Front. Biosci. (Landmark Ed) 2008, 13(14), 5605–5613; https://doi.org/10.2741/3103
Published: 1 May 2008
Abstract

To understand the nature and evolution of LUCA, or Last Universal Common Ancestor, the minimum genome of LUCA has been identified based on the genes common to the eight primitive Euryarchaea and Crenarchaea species Methanopyrus kandleri, Methanothermobacter thermautotrophicum, Methanococcus jannaschii, Pyrococcus abyssi, Pyrococcus furiosus, Pyrococcus horikoshii, Aeropyrum pernix and Pyrobaculum aerophilum, together with the methanogenesis genes of the primitive methanogens. The 424 protein encoding genes in the minimum LUCA genome exceed significantly the 150-340 genes estimated to be present in a minimal proteome compatible with life. Thus LUCA was not a minimal organism but the first modern organism equipped with a DNA genome and the universal genetic code.

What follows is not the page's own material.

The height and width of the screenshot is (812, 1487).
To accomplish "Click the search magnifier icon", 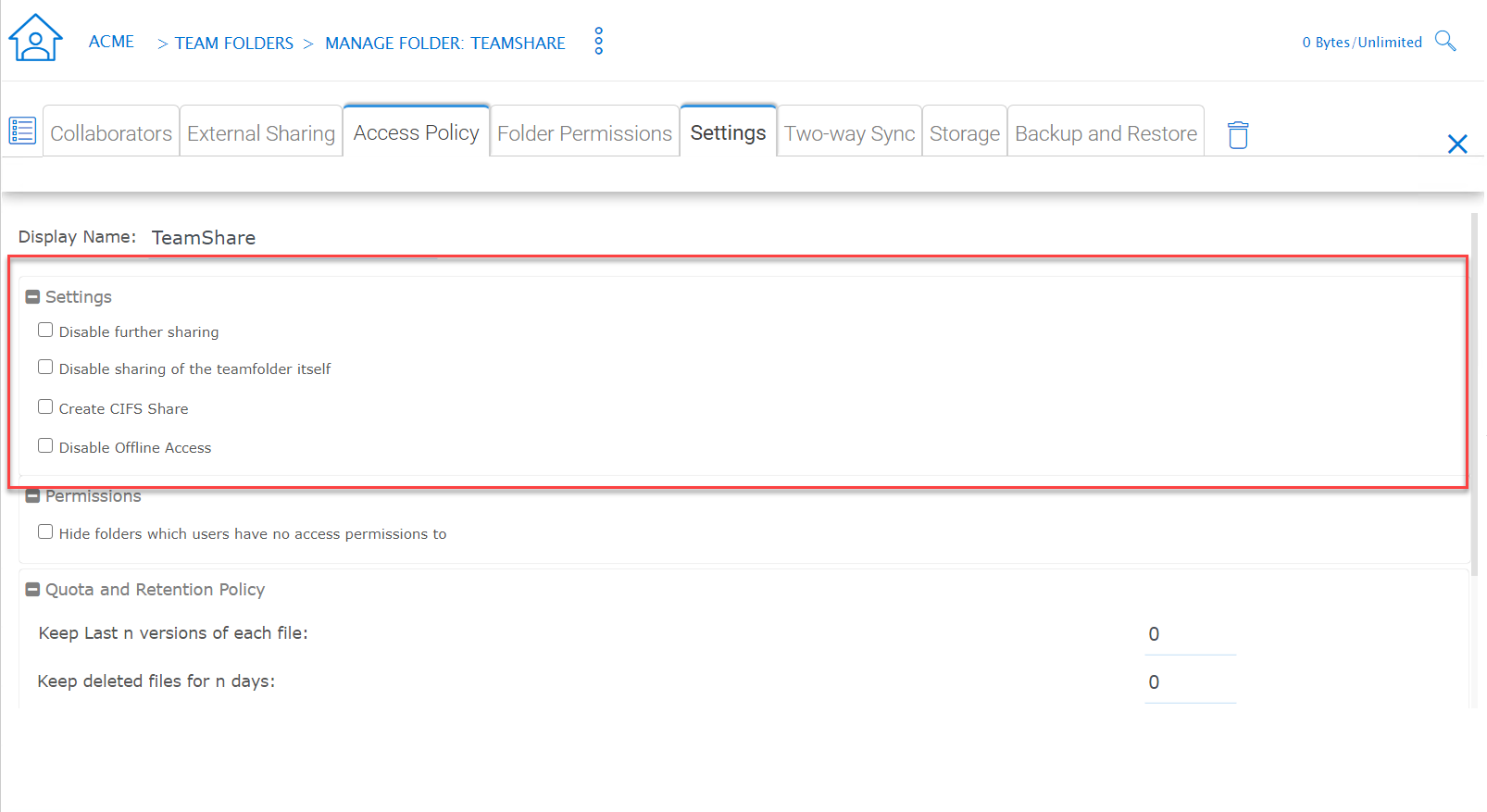I will 1445,41.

The hyperthermophilic, Methanopyrus-proximal LUCA is consistent with a Hot Cross Origin of life which proposes that early heterotrophic life forms in the cooler temperature zones invented methanogenesis and a DNA genome upon their adaptation to the hydrothermal vents, where life flourished massively on lithoautotrophy supported by carbon dioxide and hydrogen, thereby leading to the rise of LUCA.